The choir and instrumentalists sat on the rood-screen, where they could see every movement of the priest at the altar, and so take their cues for singing and playing. It was essential that they should be in this position. In Continental churches, where in many places the screens have been mutilated or removed, the choirs still occupy their old places. For instance, at Bruges, where the screen in the cathedral is reduced to a mere block of black and white marble beside the chancel steps, the musicians remain perched at the top. At Freiburg, where the screen and gallery have been erected in one of the transepts, quite out of sight of the altar, the singers and orchestra are on it.
At the Reformation, when the crucifix was torn away, a great ugly gap was left in the gallery-back above the screen. In cathedrals this gap was filled up with the organ. And in cathedrals and large churches the organ displaced the instrumentalists.
In many churches the screen itself was destroyed or allowed to fall into decay. But the use of the gallery was not forgotten. The priest now occupied the reading-desk, and as this was very generally in the body of the church, something had to be done to bring the choir and orchestra into a suitable position facing him.
Accordingly, in a great number of cases the gallery was removed to the west end of the church, and those who rendered the musical portion of divine service moved with it. Hence it came about that in a vast majority of cases the gallery at the west end, under the tower arch, came to be the great focus and centre of music and discord.

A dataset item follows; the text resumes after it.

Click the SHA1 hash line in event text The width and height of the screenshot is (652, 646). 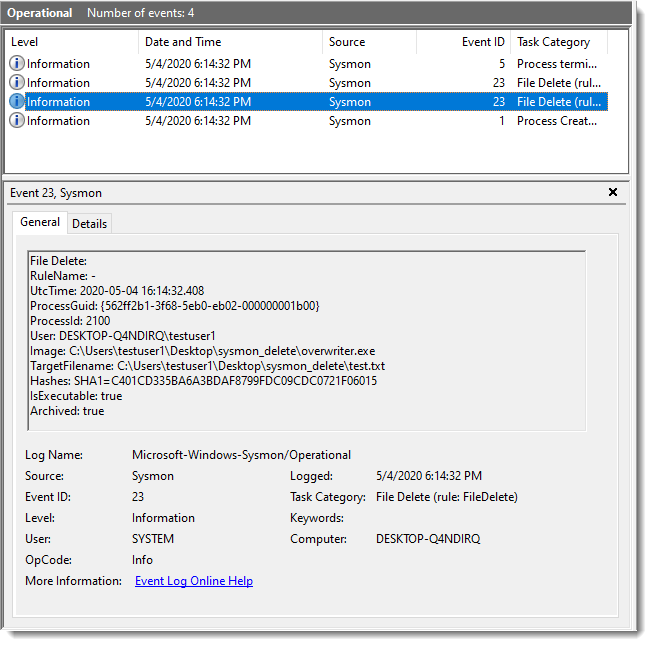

Now the fashion has set in everywhere to pull down the west gallery and open out the tower arch. But when the west gallery is gone, whither is the organ to go? Where is the choir to be put? The choirs are now very generally accommodated in the chancel, but the organ has been moved about into various places more or less unsuitable.
At one time the fashion was to build out a sort of chapel on the north side and to fit the organ into it; boxing it up on all sides but one. Naturally, the organ objected to this treatment. It was made to occupy an open space: it demanded circulation of air. In the pocket into which it was thrust it became damp, and went out of tune.
Nothing could have been designed more senseless than these cramped chapels for organs. The organ sets waves of air in motion, and the walls boxing in the pipes prevented the waves from flowing. It was found that organs in this position did not give forth a volume of sound commensurate with their cost and size, and they were pulled out, and stuck in side aisles, and painted and gilt, and an attempt made to render an unsightly object comely by flourish of decoration.
But again difficulties and objections became evident. An organ ought not to be on the damp floor, and it ought to be well elevated. Moreover, planted at the east end of an aisle, it did not support the congregation in their singing. It roared and boomed in the ears of the choir; and if the service is to be an elaborate performance, in which the congregation takes the part of audience only, then it is in the right place. But if the divine worship is to be congregational, if all are to be encouraged to sing, then the organ is out of place.
Consequently in a good many cases there is a talk of moving back the organ into a west gallery.